Trecho –
• • •

A maior coleção privada de arte da Argentina será exposta no Museu de Arte Contemporânea de Niterói (MAC), a partir de 19 de novembro. É apenas um pequeno recorte do acervo do empresário Alec Oxenford, argentino que vive no Rio desde 2020.

Oxenford é um dos pioneiros latino-americanos do mercado digital. Ele é cofundador da OLX, empresa conhecida pelo seu bordão de sugere que os consumidores desapeguem de itens que não usam mais. Ele também fundou a letgo e a Alpha Capital, SPAC que que levou a brasileira Semantix à Nasdaq, além do fundo de venture capital Myelin II.

"Por um lado, trazer a coleção para o país é algo natural e orgânico já que, há dois anos, elegi o Brasil como minha casa. Portanto, minha coleção visitar o Brasil é, de certa forma, um retorno ao lar. Alguém disse: 'sua casa é onde está sua arte', e eu concordo com isso", disse Oxenford ao NeoFeed.

• • •

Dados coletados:

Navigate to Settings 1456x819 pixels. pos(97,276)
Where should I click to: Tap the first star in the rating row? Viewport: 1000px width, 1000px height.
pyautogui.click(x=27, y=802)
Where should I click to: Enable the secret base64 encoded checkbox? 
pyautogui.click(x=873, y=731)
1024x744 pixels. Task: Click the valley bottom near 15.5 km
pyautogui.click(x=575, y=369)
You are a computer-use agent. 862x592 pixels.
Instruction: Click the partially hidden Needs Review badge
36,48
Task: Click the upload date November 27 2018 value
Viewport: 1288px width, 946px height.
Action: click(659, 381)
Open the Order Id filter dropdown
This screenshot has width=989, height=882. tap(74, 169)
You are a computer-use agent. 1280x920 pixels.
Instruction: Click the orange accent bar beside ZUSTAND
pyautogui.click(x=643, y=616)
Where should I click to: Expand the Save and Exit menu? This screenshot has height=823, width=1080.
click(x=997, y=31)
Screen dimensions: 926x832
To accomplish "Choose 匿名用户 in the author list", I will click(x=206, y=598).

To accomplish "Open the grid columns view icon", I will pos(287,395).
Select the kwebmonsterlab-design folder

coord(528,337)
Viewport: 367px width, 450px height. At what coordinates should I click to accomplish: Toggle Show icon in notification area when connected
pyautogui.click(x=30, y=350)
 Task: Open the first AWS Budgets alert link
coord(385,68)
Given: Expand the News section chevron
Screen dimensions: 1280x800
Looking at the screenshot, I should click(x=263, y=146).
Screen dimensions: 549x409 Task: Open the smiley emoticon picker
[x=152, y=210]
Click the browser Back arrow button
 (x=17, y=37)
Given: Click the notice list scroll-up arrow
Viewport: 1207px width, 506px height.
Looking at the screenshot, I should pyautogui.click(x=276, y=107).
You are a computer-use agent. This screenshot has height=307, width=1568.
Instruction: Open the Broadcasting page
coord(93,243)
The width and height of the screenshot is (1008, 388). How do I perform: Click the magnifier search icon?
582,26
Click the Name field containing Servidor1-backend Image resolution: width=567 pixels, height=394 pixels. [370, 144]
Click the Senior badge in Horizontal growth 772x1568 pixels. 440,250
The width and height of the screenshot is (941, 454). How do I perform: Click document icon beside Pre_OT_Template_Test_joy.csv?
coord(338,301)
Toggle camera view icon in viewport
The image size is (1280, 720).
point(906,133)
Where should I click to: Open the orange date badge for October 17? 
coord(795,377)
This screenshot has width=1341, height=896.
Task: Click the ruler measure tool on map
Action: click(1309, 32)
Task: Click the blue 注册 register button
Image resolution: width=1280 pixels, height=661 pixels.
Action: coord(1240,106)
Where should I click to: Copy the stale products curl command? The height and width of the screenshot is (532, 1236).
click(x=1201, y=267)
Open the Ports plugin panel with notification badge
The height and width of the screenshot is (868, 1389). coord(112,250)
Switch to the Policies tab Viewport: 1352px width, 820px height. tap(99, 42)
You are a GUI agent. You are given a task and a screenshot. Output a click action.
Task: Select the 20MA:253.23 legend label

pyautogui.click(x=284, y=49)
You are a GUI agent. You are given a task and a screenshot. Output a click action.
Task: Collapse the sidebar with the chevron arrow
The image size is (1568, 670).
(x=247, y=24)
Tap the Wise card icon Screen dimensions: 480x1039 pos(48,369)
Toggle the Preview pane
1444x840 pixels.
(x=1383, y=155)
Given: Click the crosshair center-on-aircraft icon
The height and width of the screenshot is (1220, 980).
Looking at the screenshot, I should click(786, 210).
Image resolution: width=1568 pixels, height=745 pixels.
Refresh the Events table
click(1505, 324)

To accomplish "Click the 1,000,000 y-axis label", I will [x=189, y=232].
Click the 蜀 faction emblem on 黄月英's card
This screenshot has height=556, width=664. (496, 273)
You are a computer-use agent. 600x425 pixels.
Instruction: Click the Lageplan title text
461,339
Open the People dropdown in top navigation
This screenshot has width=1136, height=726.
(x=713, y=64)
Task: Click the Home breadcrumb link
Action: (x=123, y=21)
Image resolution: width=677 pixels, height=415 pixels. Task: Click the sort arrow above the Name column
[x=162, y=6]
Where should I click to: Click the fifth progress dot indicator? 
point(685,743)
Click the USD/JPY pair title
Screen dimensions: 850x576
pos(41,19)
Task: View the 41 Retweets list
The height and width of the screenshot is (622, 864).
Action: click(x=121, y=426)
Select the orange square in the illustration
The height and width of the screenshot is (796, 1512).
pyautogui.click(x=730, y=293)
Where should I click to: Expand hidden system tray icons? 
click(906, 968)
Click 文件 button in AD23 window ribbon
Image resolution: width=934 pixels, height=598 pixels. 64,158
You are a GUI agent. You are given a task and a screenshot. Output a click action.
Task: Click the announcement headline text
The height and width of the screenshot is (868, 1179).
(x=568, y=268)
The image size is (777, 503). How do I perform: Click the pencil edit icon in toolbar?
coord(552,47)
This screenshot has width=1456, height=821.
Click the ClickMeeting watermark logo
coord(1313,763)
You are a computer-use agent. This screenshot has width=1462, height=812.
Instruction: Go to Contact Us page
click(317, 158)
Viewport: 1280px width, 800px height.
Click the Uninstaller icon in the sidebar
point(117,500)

• • •

O que fazer –
[1] Segundo o trecho, desde que ano Alec Oxenford mora no Rio?
[2] No trecho, troque "OLX" por "Mercado Livre" e escreva de novo a parte que vai de "Oxenford é um" até "capital Myelin II.", incluindo essas palavras.

Suas respostas –
[1] Desde 2020.

[2]
Oxenford é um dos pioneiros latino-americanos do mercado digital. Ele é cofundador da Mercado Livre, empresa conhecida pelo seu bordão de sugere que os consumidores desapeguem de itens que não usam mais. Ele também fundou a letgo e a Alpha Capital, SPAC que que levou a brasileira Semantix à Nasdaq, além do fundo de venture capital Myelin II.